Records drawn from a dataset

◇ ◇ ◇ ◇

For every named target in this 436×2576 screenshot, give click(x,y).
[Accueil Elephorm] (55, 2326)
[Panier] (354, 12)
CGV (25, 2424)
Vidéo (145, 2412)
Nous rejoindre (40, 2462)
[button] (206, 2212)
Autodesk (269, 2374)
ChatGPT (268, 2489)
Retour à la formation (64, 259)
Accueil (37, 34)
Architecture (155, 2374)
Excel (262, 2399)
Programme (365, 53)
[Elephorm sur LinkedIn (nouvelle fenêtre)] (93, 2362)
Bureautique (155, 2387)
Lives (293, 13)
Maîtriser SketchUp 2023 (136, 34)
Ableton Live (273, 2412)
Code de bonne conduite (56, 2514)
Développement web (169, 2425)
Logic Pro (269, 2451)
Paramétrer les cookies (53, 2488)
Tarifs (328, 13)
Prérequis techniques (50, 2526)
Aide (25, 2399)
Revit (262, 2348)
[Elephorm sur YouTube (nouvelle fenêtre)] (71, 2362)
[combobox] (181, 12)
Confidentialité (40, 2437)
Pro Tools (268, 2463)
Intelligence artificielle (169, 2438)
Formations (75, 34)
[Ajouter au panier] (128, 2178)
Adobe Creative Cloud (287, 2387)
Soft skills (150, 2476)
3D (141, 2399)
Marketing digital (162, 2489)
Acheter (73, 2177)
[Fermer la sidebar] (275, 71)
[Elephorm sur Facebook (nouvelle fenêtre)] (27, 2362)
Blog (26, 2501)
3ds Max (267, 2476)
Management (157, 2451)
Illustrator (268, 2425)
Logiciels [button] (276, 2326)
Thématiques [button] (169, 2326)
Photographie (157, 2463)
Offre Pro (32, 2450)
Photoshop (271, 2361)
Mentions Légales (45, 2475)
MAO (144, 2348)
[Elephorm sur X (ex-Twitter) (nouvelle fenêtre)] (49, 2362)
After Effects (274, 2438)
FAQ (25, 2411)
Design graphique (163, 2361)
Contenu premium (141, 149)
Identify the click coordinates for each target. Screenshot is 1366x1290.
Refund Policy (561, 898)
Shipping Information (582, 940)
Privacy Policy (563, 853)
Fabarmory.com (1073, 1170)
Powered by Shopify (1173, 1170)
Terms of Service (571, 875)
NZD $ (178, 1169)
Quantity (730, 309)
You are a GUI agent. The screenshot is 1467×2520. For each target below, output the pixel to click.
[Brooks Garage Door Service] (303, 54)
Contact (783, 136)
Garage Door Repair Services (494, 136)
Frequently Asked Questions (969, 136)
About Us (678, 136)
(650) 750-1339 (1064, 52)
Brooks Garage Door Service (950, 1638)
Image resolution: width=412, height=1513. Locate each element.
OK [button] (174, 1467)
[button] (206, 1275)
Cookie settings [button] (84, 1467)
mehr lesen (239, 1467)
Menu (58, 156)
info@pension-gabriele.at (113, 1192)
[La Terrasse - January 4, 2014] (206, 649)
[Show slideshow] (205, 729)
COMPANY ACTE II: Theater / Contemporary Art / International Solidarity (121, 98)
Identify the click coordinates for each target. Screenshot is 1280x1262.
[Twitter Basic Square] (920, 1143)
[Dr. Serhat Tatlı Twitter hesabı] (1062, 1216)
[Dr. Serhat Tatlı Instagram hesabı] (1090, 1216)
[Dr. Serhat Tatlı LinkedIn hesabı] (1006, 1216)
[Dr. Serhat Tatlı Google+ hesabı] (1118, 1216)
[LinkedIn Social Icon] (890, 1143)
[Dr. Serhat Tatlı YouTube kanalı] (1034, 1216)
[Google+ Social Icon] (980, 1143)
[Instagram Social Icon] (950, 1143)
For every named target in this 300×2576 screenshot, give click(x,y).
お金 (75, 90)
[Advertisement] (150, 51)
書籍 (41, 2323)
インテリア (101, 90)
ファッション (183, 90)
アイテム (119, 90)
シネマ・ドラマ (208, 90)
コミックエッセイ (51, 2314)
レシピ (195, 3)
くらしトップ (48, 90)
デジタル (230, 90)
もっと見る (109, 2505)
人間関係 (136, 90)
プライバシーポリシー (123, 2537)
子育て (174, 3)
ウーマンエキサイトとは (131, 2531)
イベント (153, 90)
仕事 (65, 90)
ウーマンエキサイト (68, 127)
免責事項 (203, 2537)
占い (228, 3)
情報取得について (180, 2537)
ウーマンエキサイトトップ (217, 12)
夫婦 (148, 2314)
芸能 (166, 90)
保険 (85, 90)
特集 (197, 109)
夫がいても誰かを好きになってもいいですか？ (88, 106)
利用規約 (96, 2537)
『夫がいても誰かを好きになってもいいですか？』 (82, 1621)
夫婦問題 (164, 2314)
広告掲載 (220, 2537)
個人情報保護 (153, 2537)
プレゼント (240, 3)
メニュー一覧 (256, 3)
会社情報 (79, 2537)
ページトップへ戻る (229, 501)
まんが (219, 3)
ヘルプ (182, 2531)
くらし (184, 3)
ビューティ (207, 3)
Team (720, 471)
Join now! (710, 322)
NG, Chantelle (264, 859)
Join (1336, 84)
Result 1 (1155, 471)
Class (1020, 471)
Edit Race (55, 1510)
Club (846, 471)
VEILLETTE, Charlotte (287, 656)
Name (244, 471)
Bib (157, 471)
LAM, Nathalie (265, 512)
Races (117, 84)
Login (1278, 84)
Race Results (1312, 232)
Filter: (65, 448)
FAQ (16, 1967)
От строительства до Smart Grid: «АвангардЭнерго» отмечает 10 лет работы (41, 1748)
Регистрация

◇ ◇ ◇ ◇

Repeat the records above line by line, from the first line through the line that contains "Architecture (155, 2374)".

Result =
For every named target in this 436×2576 screenshot, give click(x,y).
[Accueil Elephorm] (55, 2326)
[Panier] (354, 12)
CGV (25, 2424)
Vidéo (145, 2412)
Nous rejoindre (40, 2462)
[button] (206, 2212)
Autodesk (269, 2374)
ChatGPT (268, 2489)
Retour à la formation (64, 259)
Accueil (37, 34)
Architecture (155, 2374)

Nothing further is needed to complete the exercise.